There are two temples at Cumae which have been associated with Apollo, an upper one and a lower one.
The latter, which is the one your question appears to refer to, is the more definitely identified but there is no established early date as "facts and finds are deficient". The earliest likely date would appear to be late 6th century BC.
Map source: Raymond V. Schoder, Ancient Cumae in Scientific American
Vol. 209, No. 6 (December 1963), p. 112
On the construction,
The oldest phase of the temple, in light of the research conducted so
far, dates back to the end of the 6th century BC: its base is made of
square blocks of tuff.
Although there is no physical evidence that it was dedicated to Apollo at this time, it seems to be generally accepted by scholars that the dedication dates from this time or perhaps several decades later. There was further construction during the 5th century and major reconstruction was done during the time of Augustus (the temple itself was demolished). Later, it was turned into a Christian basilica. Consequently,
Many questions bedevil the interpretation of finds, of construction
periods, orientation, and associated cult buildings....
In a review of Cuma e il suo parco archeologico. Un territorio e le sue testimonianze (1996), A. G. McKay notes that the authors devote 20 pages to the lower temple, and summarizes the Apolline cult and sanctuary as follows:
suggests that the cults of Apollo, Demeter and Hera dawned with the
Euboean settlement*(1)*. However, finds recovered from a votive deposit, along with
a 7th century ВС bronze oracular disk (103), suggest that Hera may
have had priority at Cumae....If true, and facts and finds are
deficient, Apollo's primacy was probably indebted to Delphic (or
Delian?) influence and to Aristodemus (2), Cumae's 6th century tyrant.
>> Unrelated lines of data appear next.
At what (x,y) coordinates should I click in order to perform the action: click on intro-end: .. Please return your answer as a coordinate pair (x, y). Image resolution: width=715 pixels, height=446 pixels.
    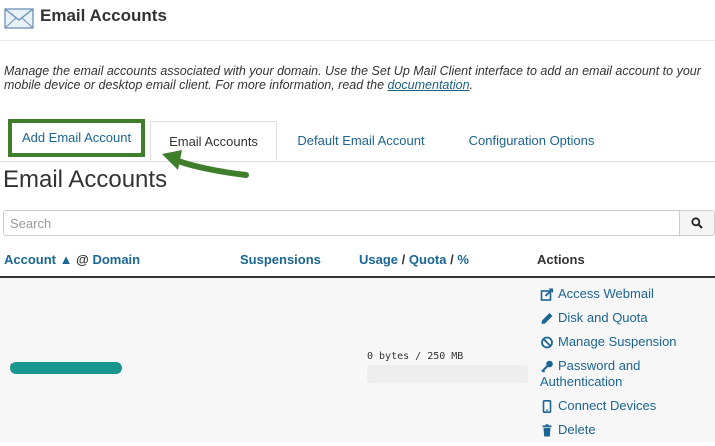
    Looking at the image, I should click on (472, 85).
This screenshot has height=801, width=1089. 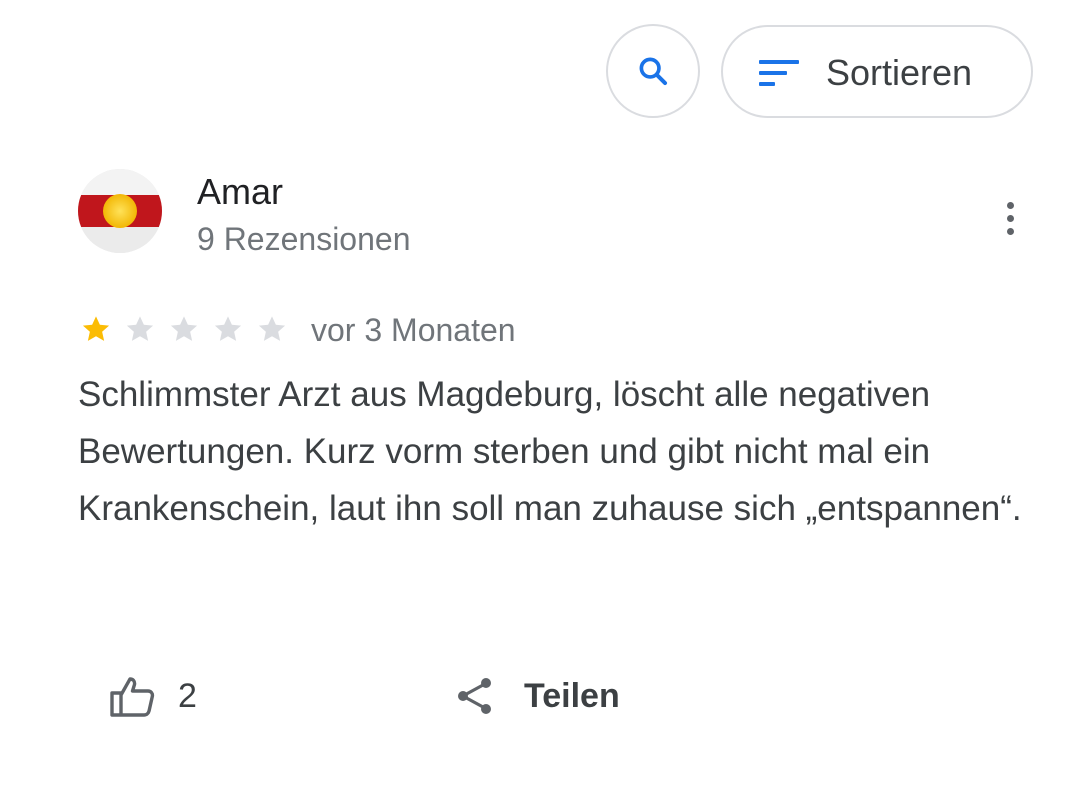 I want to click on share-icon, so click(x=474, y=696).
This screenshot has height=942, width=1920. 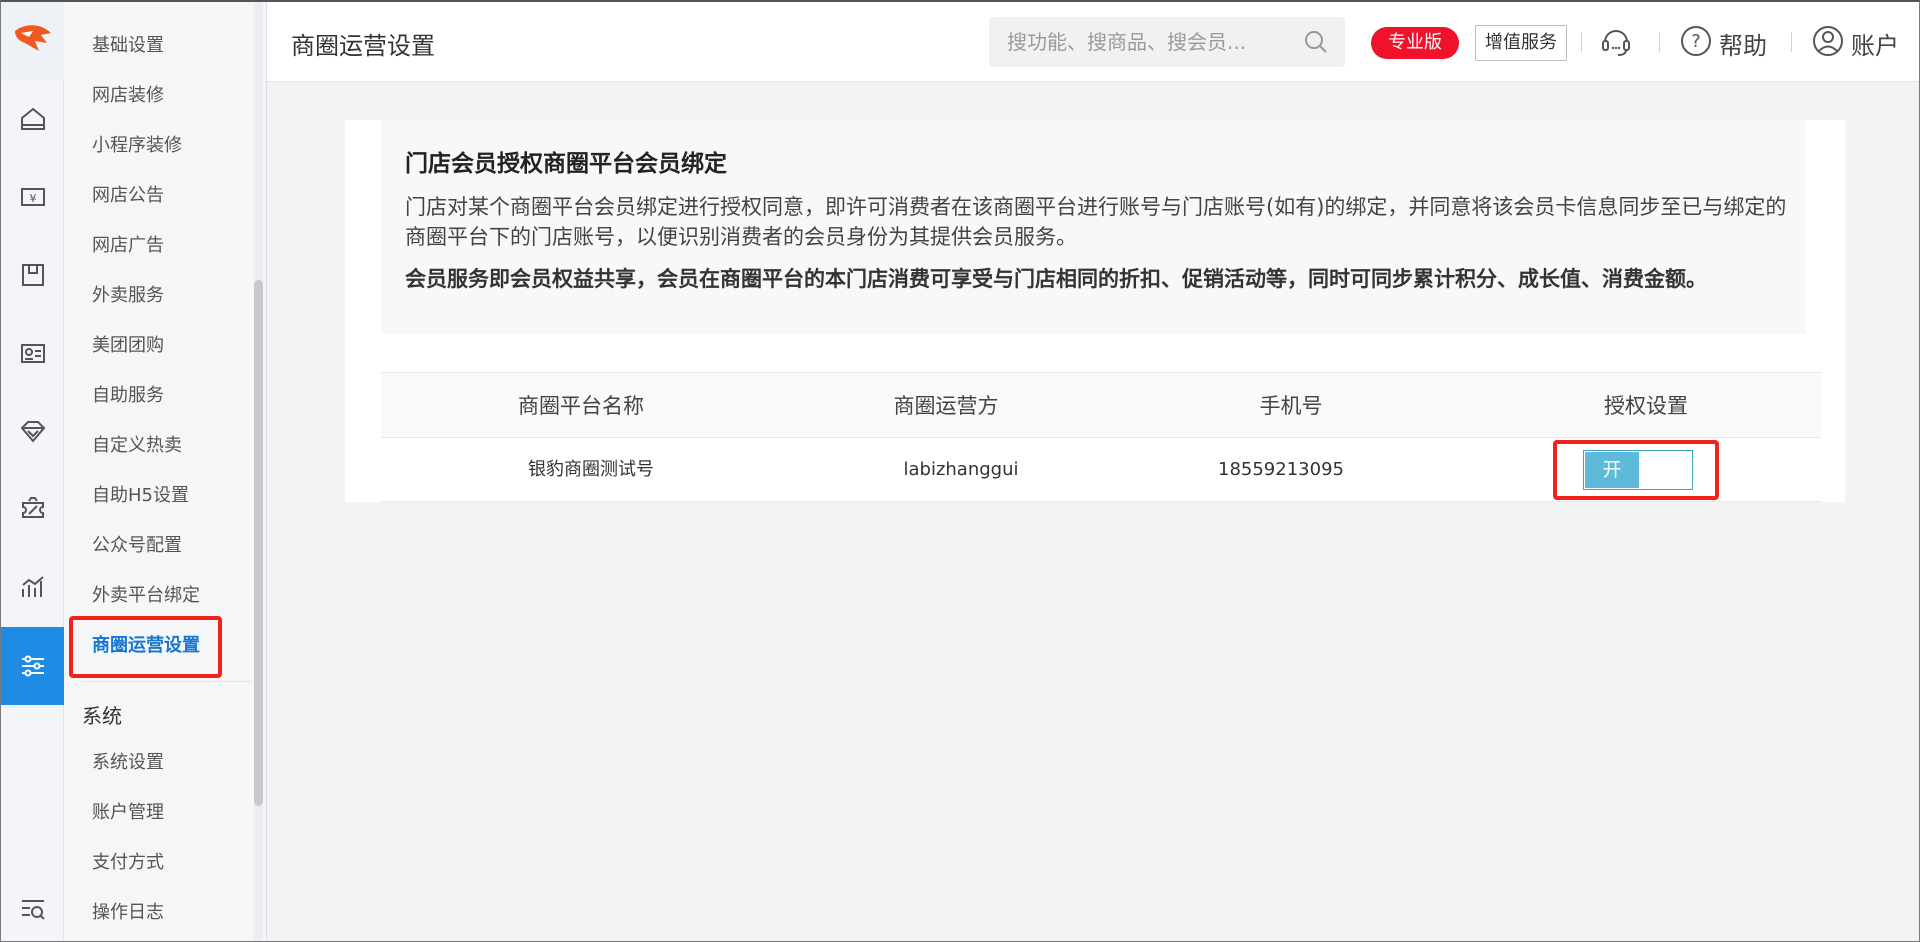 I want to click on menu-item-wechat-config: 公众号配置, so click(x=137, y=546).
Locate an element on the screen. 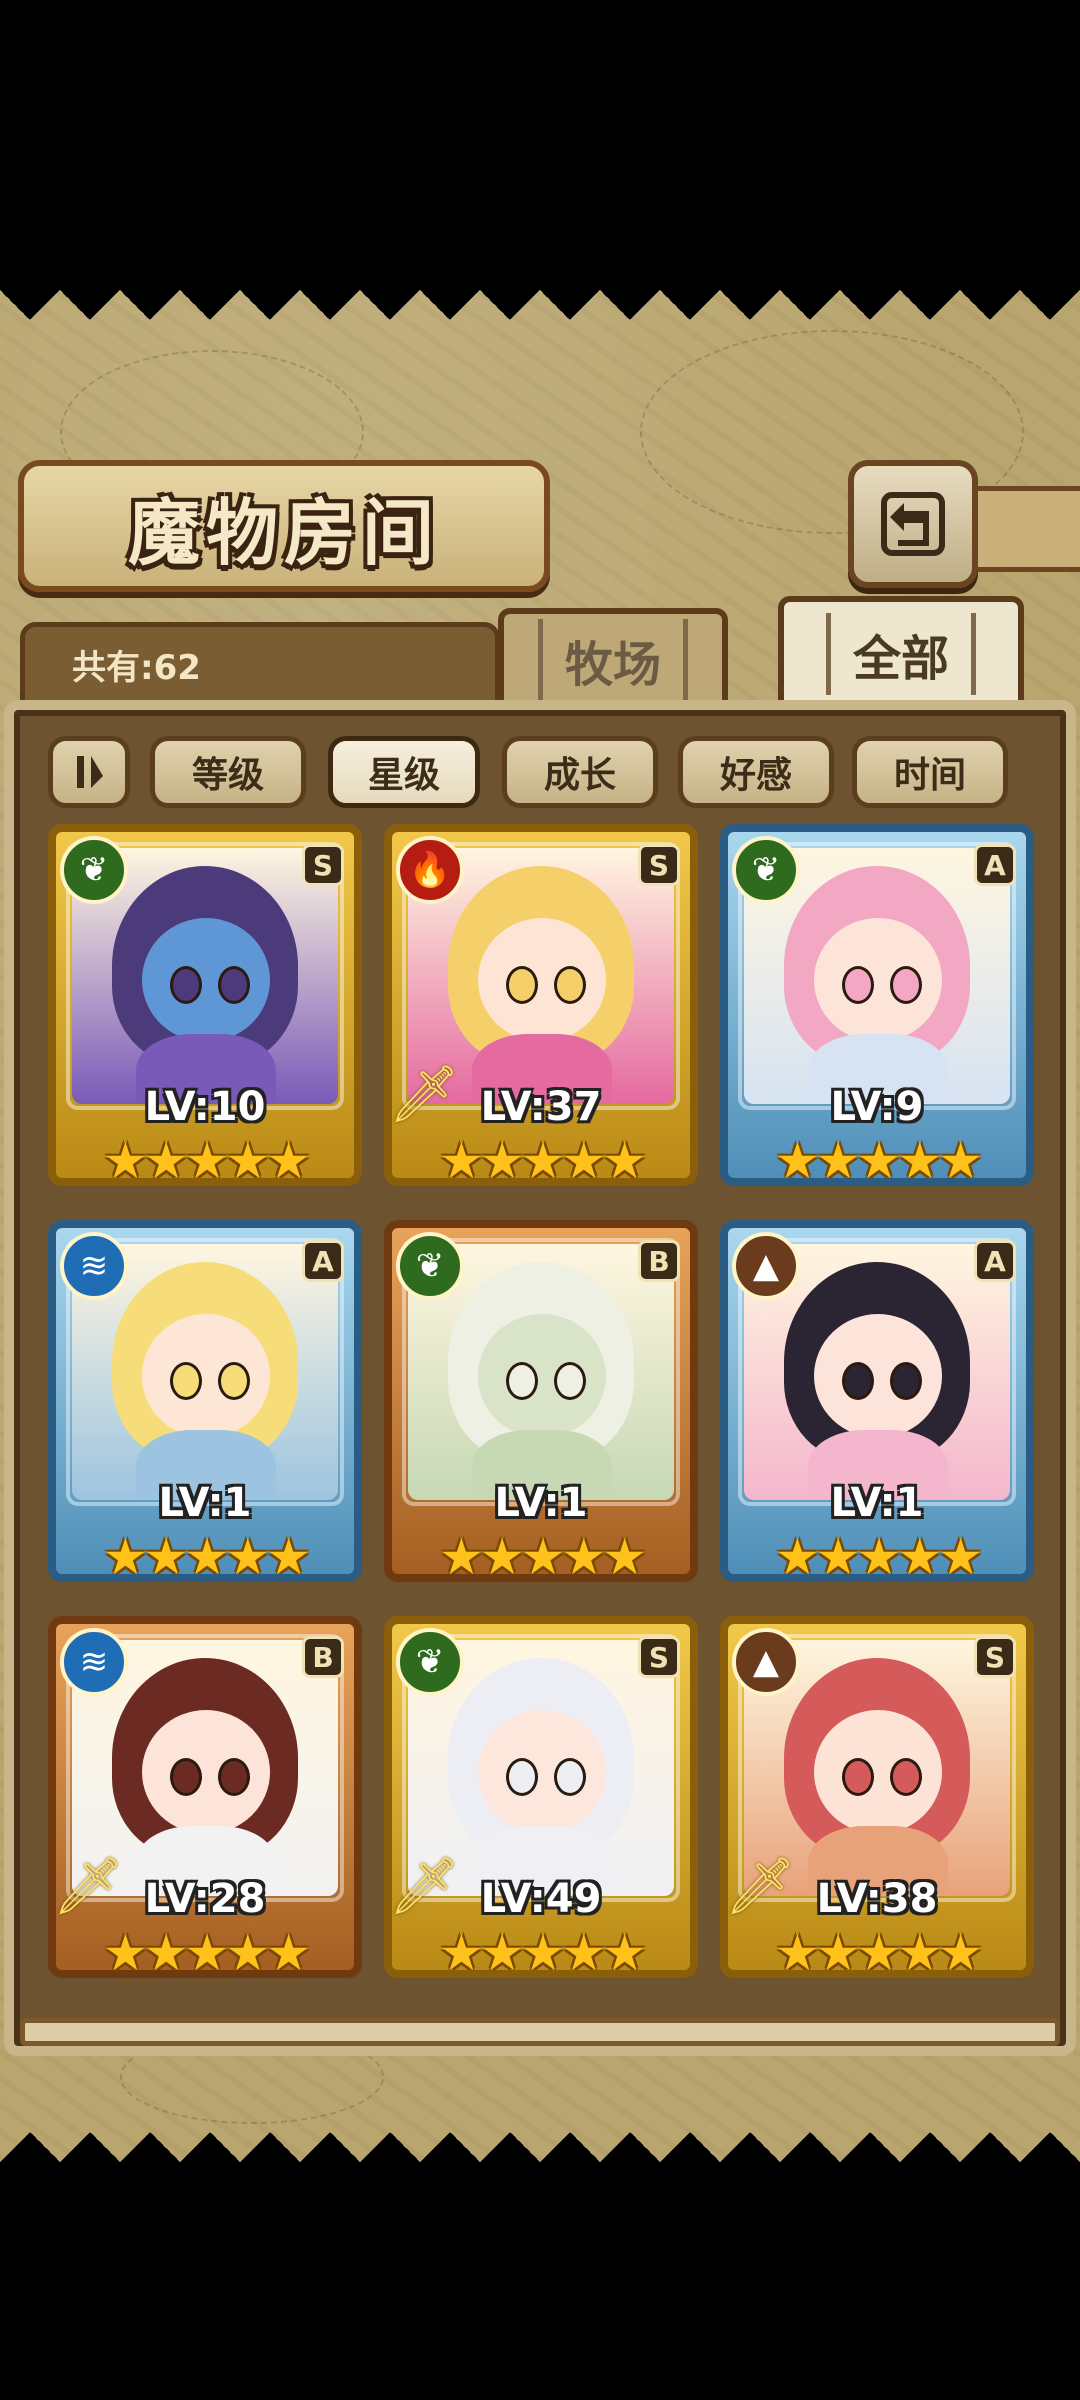 The image size is (1080, 2400). filter-level-label: 等级 is located at coordinates (228, 776).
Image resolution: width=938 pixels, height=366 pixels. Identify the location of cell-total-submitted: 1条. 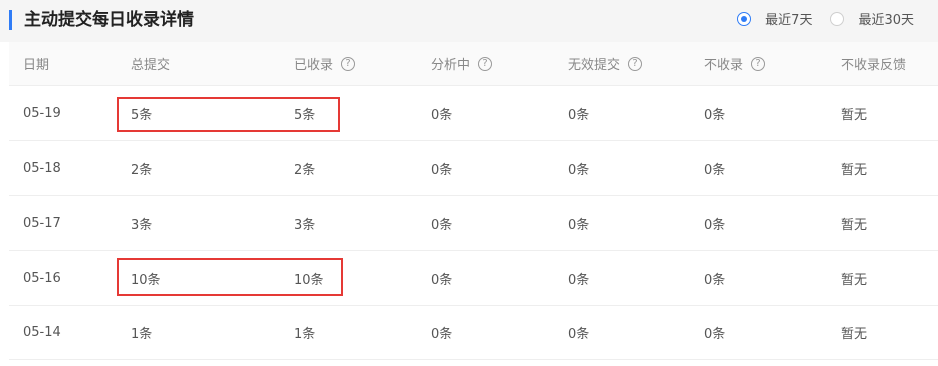
(142, 334).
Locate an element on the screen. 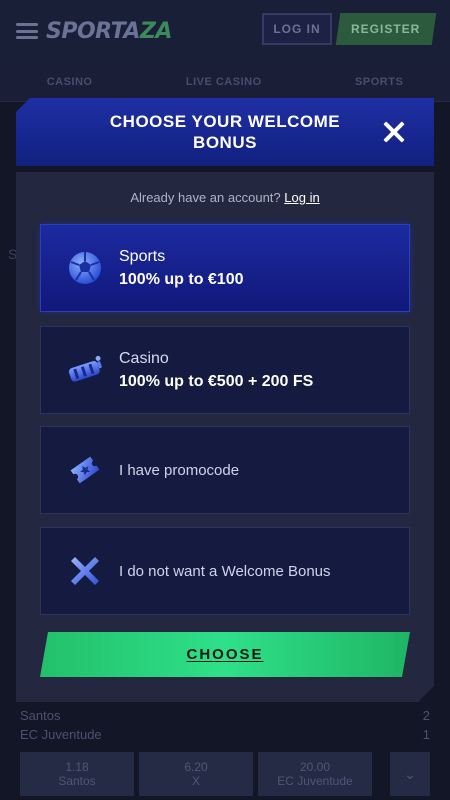 This screenshot has height=800, width=450. chevron-down-icon: ⌄ is located at coordinates (410, 774).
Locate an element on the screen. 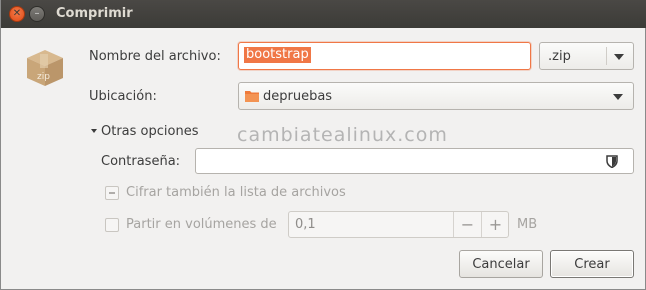 The width and height of the screenshot is (646, 290). volume-size-value: 0,1 is located at coordinates (306, 224).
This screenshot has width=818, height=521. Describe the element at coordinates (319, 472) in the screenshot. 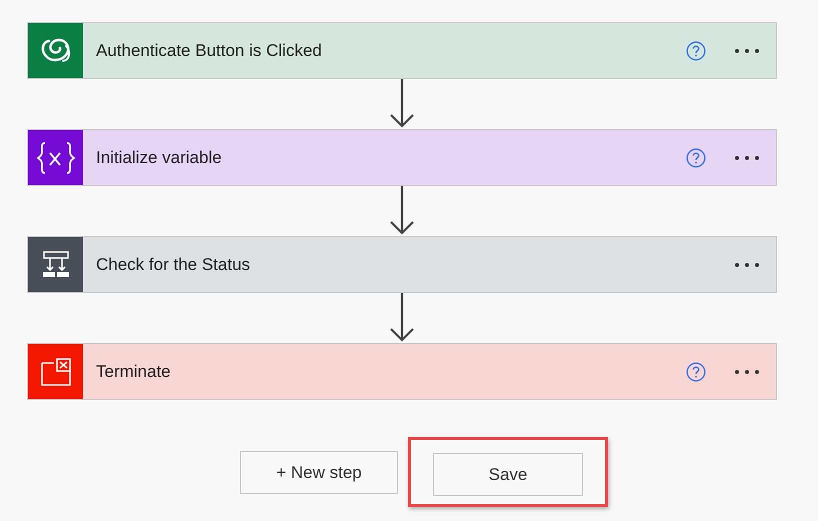

I see `new-step-button: + New step` at that location.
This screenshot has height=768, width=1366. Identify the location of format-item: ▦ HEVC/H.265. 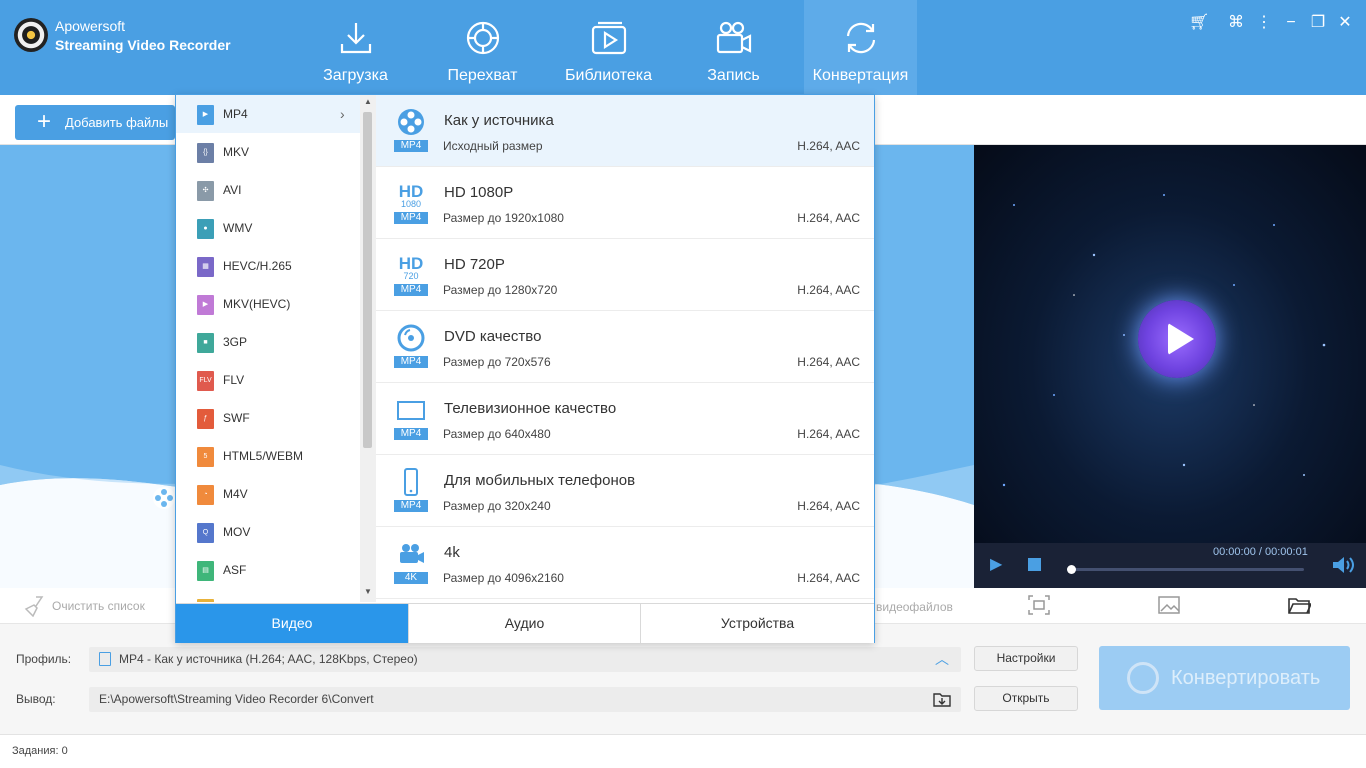
(268, 266).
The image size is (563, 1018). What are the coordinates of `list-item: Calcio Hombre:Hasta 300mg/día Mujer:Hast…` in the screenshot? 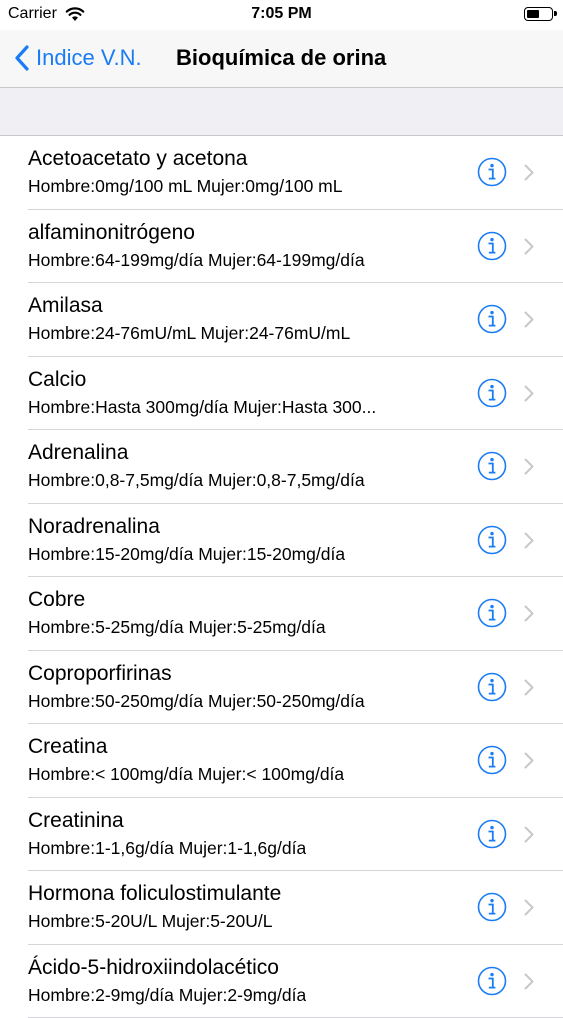 It's located at (282, 394).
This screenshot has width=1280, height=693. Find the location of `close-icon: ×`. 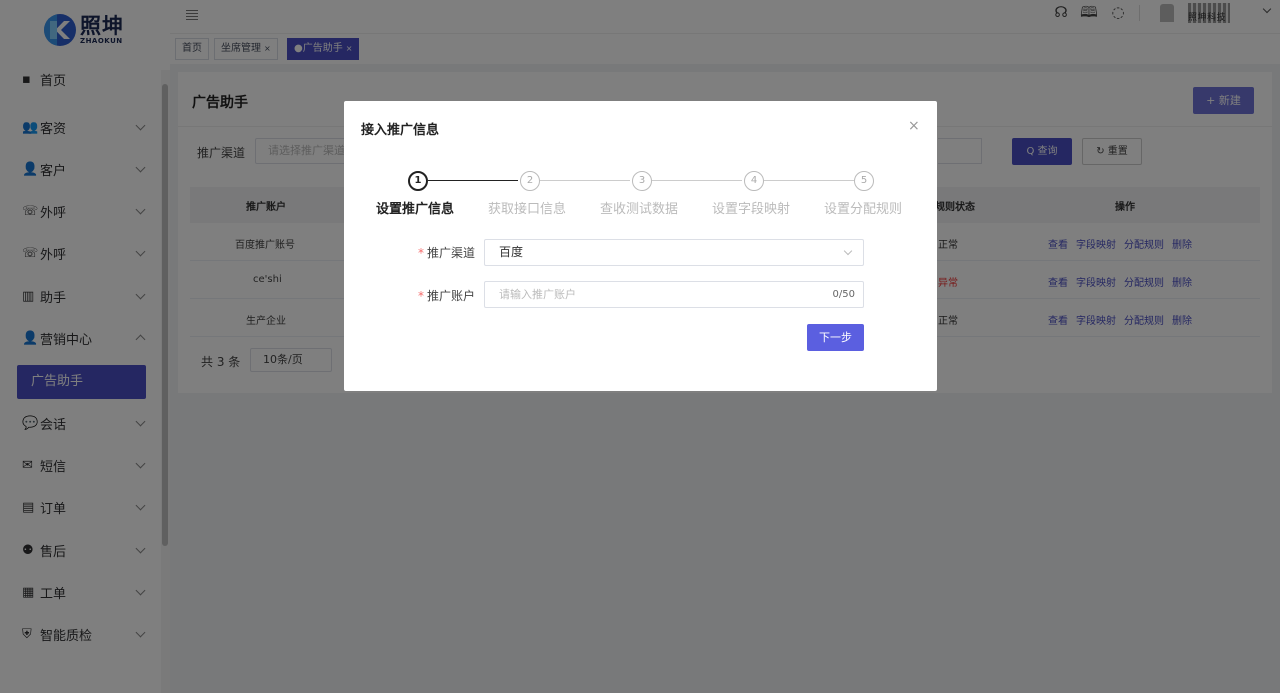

De Jorio' s find of a Roman dedicatory base in 1818 identified the Apollo temple.
Note 1: The author dates the founding of the colony to circa. 730 BC.
Note 2: Aristodemus c. 550 – c. 490 BC
That there was construction work done on the temple at the time of Aristodemus is tentatively confirmed by the style of a fragment of a clay statue which has been dated to the mid to late 6th century.
On the upper temple, McKay's review states:
The "Temple of Jove"...(but Temple of
Apollo" would be a reasonable alternative) on the upper terrace.
Excavated between 1924 and 1932, the 6th century ВС temple, oriented
east-west, proved to be a long narrow sekos, with adyton, and with
painted terracotta revetments. The Greek building was probably
dismantled during the Samnite era.
There does not appear to be any physical evidence saying to whom this temple was dedicated. The reference by Virgil to two sites for Apollo, one high and one low, has seemingly lead some scholars to suggest that the (higher) temple previously attributed to Jupiter may in fact have been for Apollo.
On the temple of Apollo in Oscan Cumae c. 421-338, when the city was captured
Cumae suddenly ceased to be a Greek city at all; it became Campanian
in government, language, customs and population, although many Greek
women remained and most of the Greek buildings survived. A new Samnite
temple was built at the foot of the acropolis. An Oscan inscription
survives from the temple of Apollo above the Sibyl's cave, showing
that the Greek cult was to some extent retained.